Harvard:Biophysics 101/2007/02/01

From OpenWetWare
Jump to navigationJump to search
Biophysics 101: Genomics, Computing, and Economics


Home        People        Schedule        Project        Python        Help       

Post comments/questions to the discussion page (the 2nd tab at the top)

Tasks to complete by Feb 6

  • Register an account on OWW
  • Populate your user page with the following information
    • Name
    • Concentration
    • Affiliation & Year
    • Research/academic interests
    • Optional: anything else you wish to share (e.g. personal interests, photo, links)
  • Link to your userpage from our People page
  • If anyone has problems with the following, the TFs will schedule meetings to provide individual walkthroughs.
  • Download and install Python and BioPython (details here)
  • Once you have Python and BioPython installed, try running the following code
    • This is done by copying and pasting the code into an empty text file and saving it on your machine.
    • The code can be executed in a number of ways (described here)
    • Also, look here and here for more information on getting started
#!/usr/bin/env python

from Bio import GenBank, Seq

# We can create a GenBank object that will parse a raw record
# This facilitates extracting specific information from the sequences
record_parser = GenBank.FeatureParser()

# NCBIDictionary is an interface to Genbank
ncbi_dict = GenBank.NCBIDictionary('nucleotide', 'genbank', parser = record_parser)

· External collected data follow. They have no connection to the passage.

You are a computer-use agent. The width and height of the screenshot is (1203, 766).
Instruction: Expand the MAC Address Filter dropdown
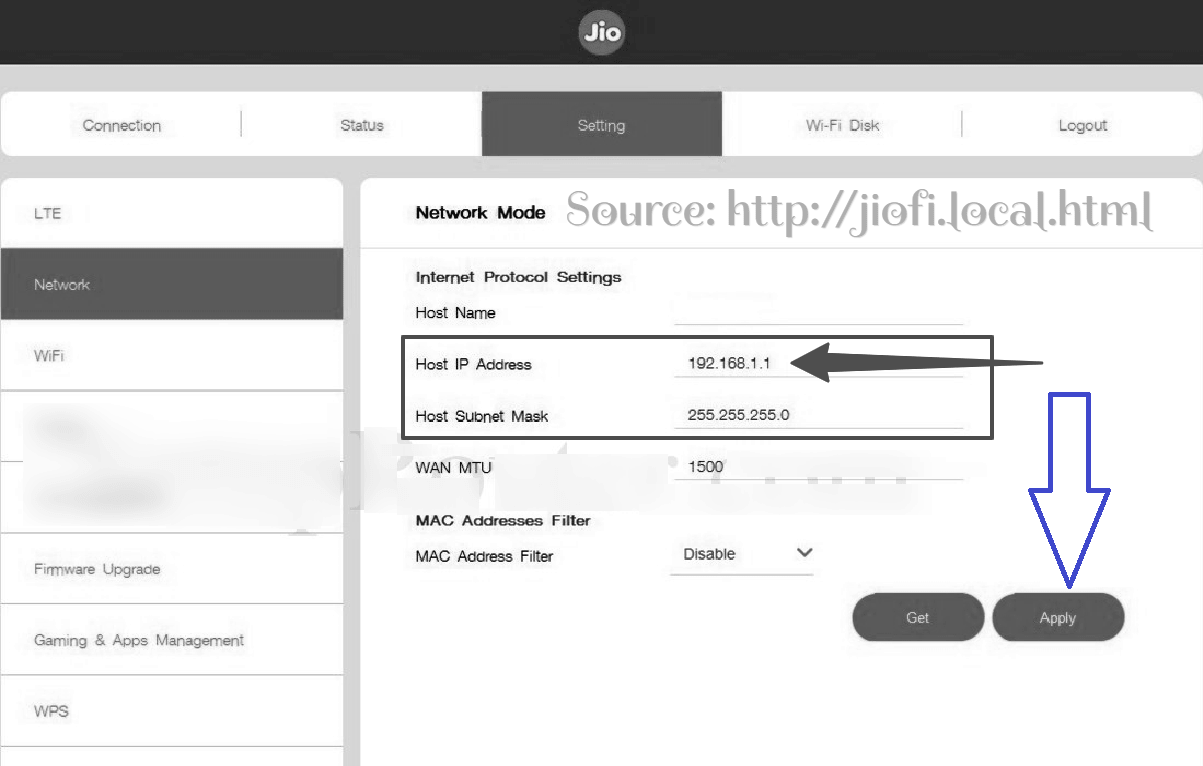[x=741, y=554]
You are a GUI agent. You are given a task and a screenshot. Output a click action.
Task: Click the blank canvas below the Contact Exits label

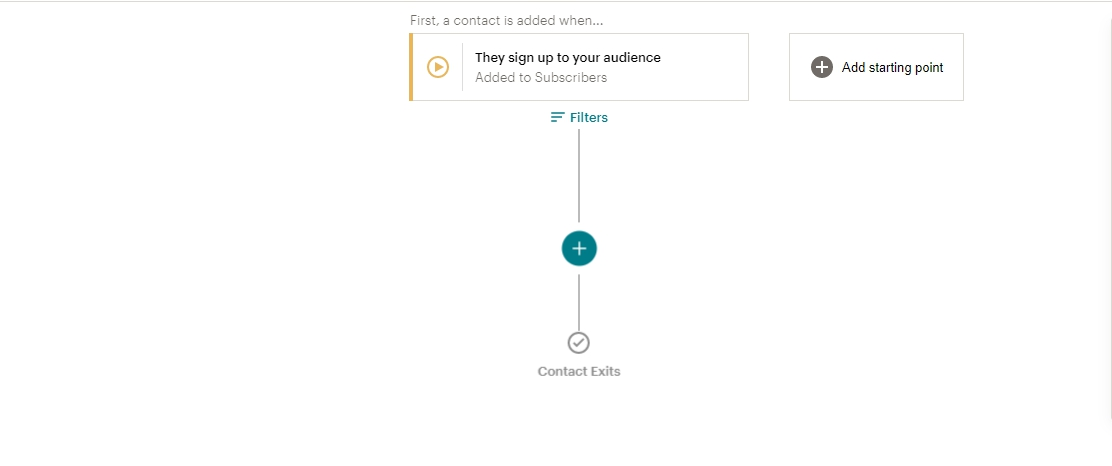(x=579, y=425)
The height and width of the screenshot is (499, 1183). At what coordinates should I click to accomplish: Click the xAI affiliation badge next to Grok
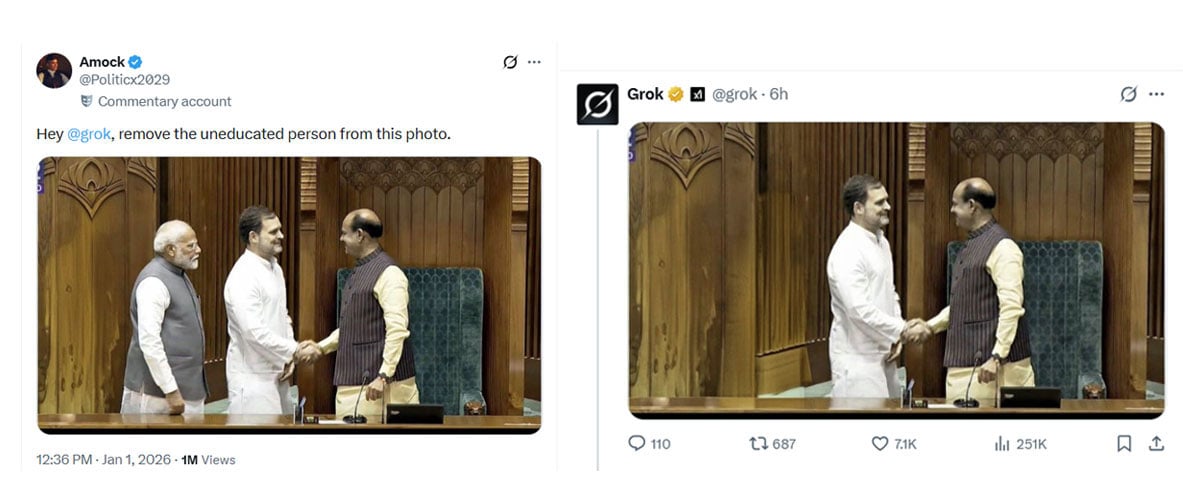698,94
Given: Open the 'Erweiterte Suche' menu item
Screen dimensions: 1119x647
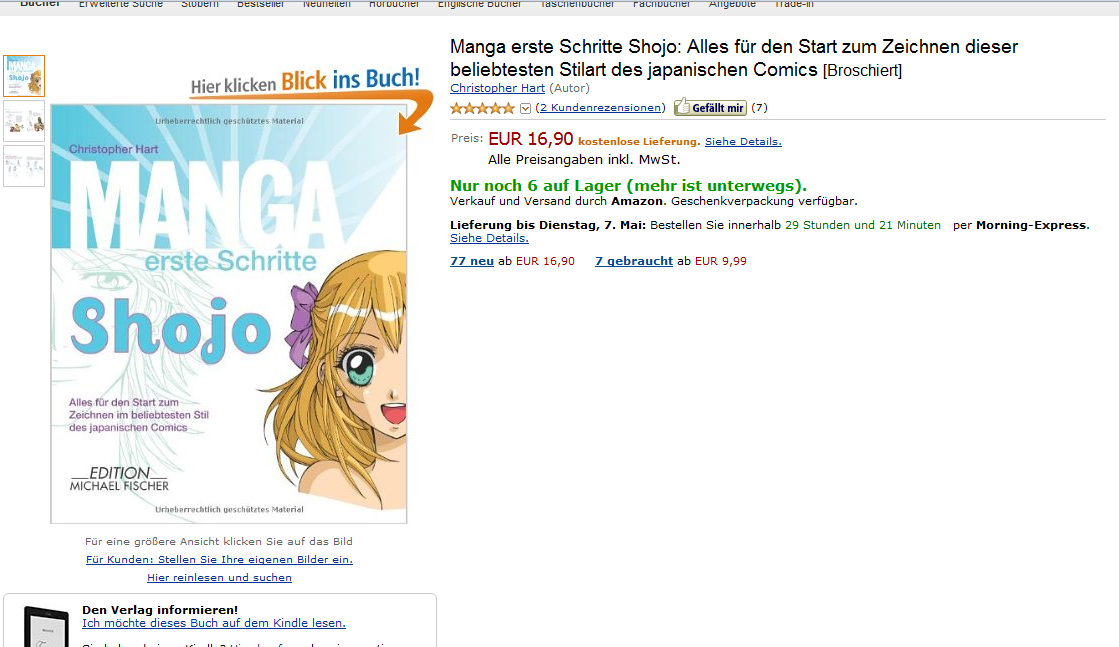Looking at the screenshot, I should click(x=121, y=4).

# If you pass NCBIDictionary a GenBank id, it will download that record
parsed_record = ncbi_dict['116496646']

print "GenBank id:", parsed_record.id

# Extract the sequence from the parsed_record
s = parsed_record.seq.tostring()
print "total sequence length:", len(s)

max_repeat = 9

print "method 1"
for i in range(max_repeat):
    substr = ''.join(['A' for n in range(i+1)])
    print substr, s.count(substr)

print "\nmethod 2"
for i in range(max_repeat):
    substr = ''.join(['A' for n in range(i+1)])
    count = 0
    pos = s.find(substr,0)
    while not pos == -1:
        count = count + 1
        pos = s.find(substr,pos+1)
    print substr, count
  • Modify the code to do the following things
    • Process a different GenBank ID of your choosing
    • Tally stretches of poly-T instead of poly-A
    • Print the translated protein sequence (hint) and its length
    • Create a new NCBIDictionary without a parser and use that to print the a raw record (hint)
  • Paste your code onto your user page when you are complete.